This work addresses the fundamental limitation imposed by inherent noise in subjective rating datasets, which constrains the achievable correlation between computational models and human judgments. To date, there has been a lack of practical methods to quantify the upper bound of such correlation. The paper introduces ρ-Perfect, the first approach capable of estimating this theoretical ceiling in real-world settings. By modeling heteroscedastic noise in subjective ratings, the method derives an analytical upper bound on model-human correlation and validates it using a squared approximation of test-retest reliability. Demonstrated on speech quality assessment benchmarks, ρ-Perfect effectively disentangles whether performance plateaus stem from model deficiencies or intrinsic data quality limits, thereby offering a novel tool for evaluating and advancing subjective perception models.
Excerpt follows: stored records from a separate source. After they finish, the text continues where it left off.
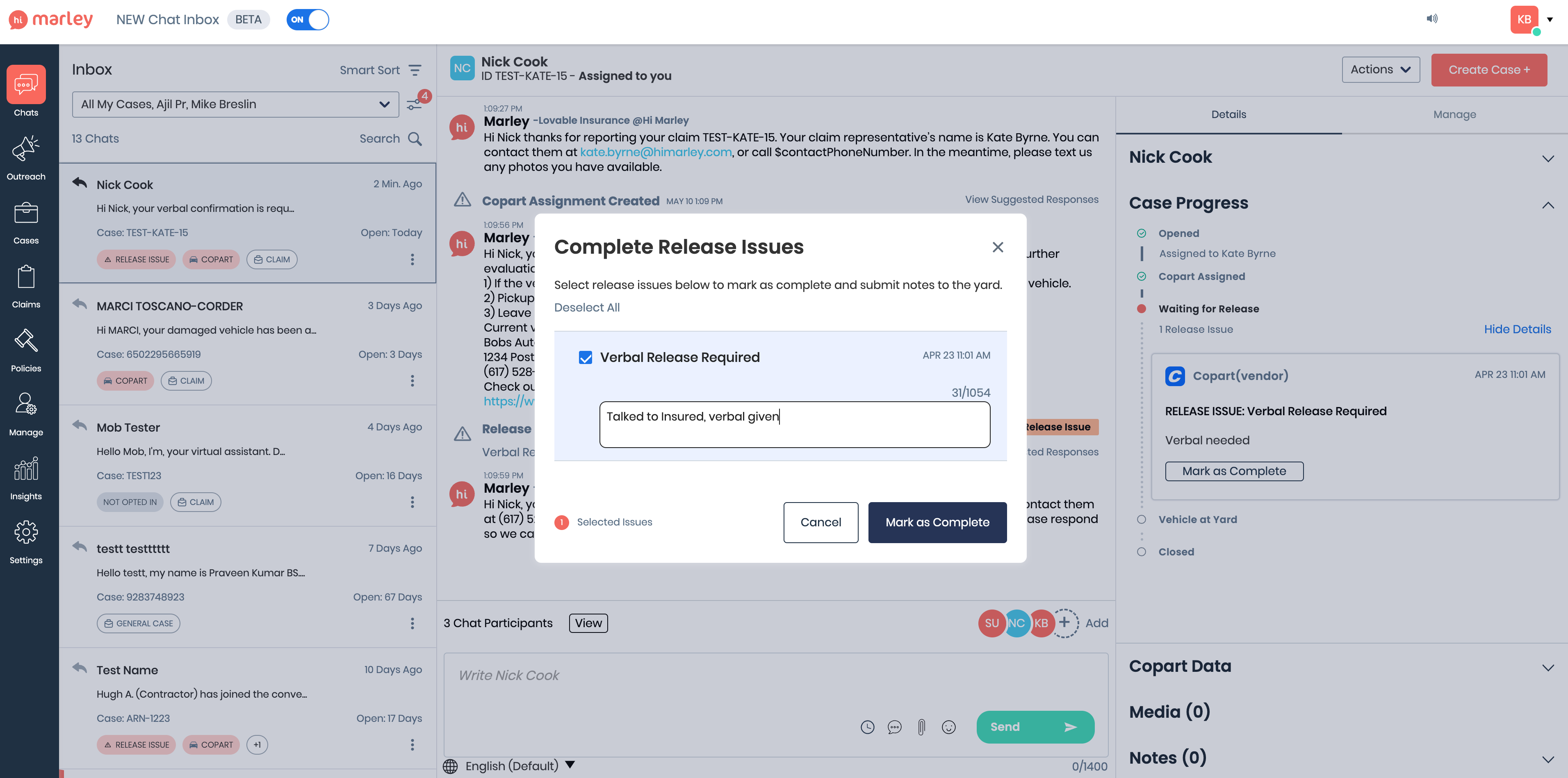The image size is (1568, 778).
Task: Uncheck Verbal Release Required checkbox
Action: coord(585,357)
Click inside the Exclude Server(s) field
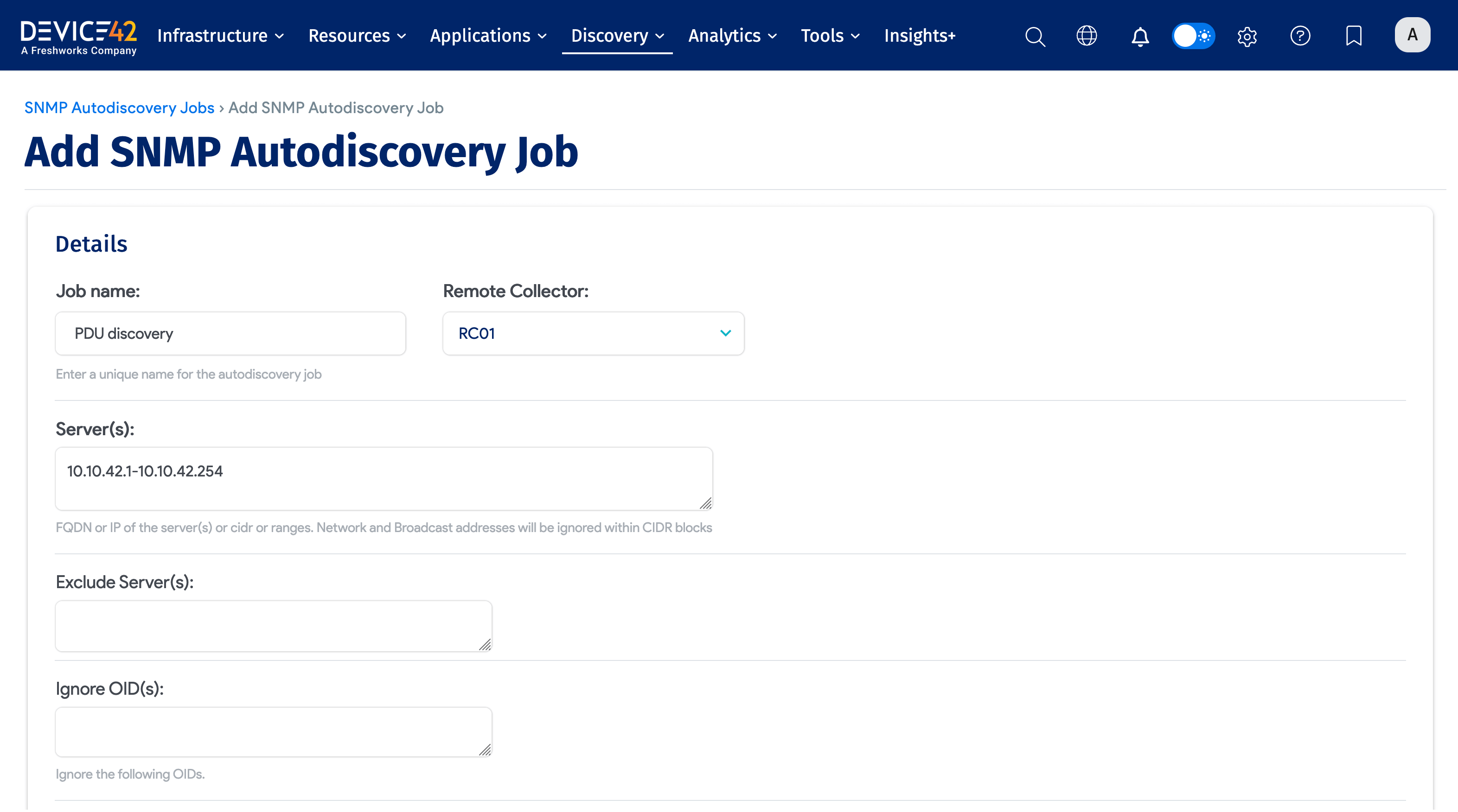This screenshot has width=1458, height=812. [x=274, y=626]
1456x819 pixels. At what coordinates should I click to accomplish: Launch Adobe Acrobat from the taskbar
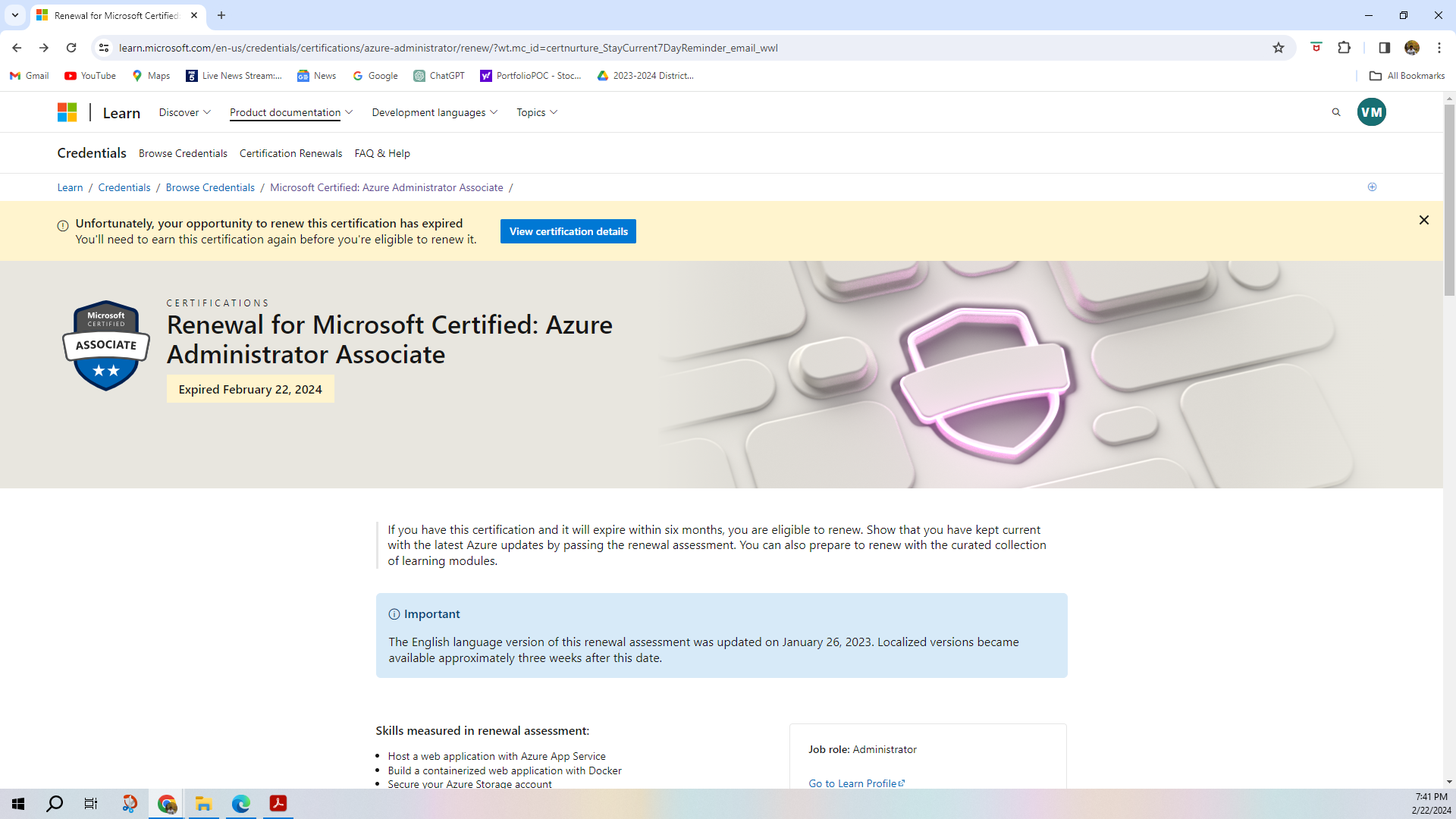click(x=278, y=803)
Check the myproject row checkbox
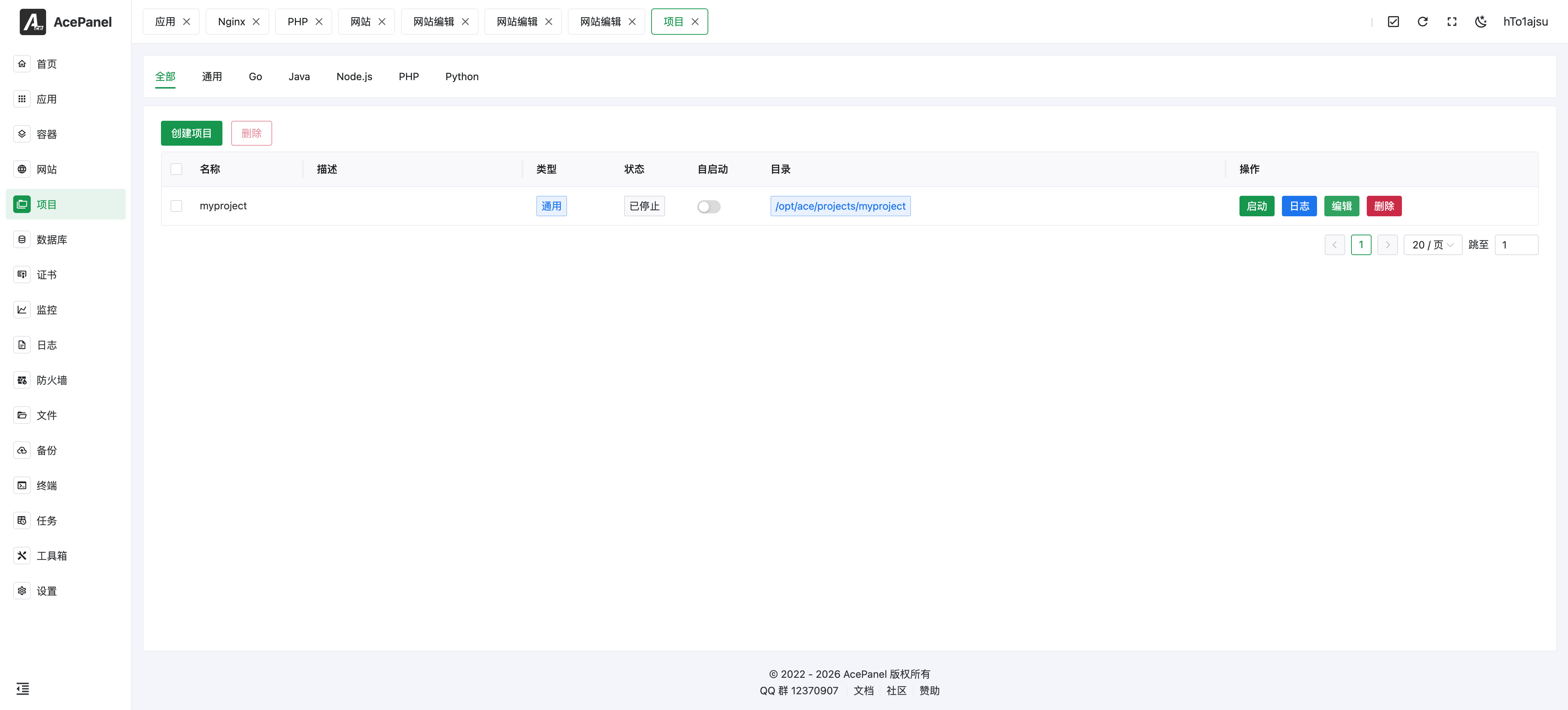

Subjective ratings contain inherent noise that limits the model-human correlation, but this reliability issue is rarely quantified. In this paper, we present $\rho$-Perfect, a practical estimation of the highest achievable correlation of a model on subjectively rated datasets. We define $\rho$-Perfect to be the correlation between a perfect predictor and human ratings, and derive an estimate of the value based on heteroscedastic noise scenarios, a common occurrence in subjectively rated datasets. We show that $\rho$-Perfect squared estimates test-retest correlation and use this to validate the estimate. We demonstrate the use of $\rho$-Perfect on a speech quality dataset and show how the measure can distinguish between model limitations and data quality issues.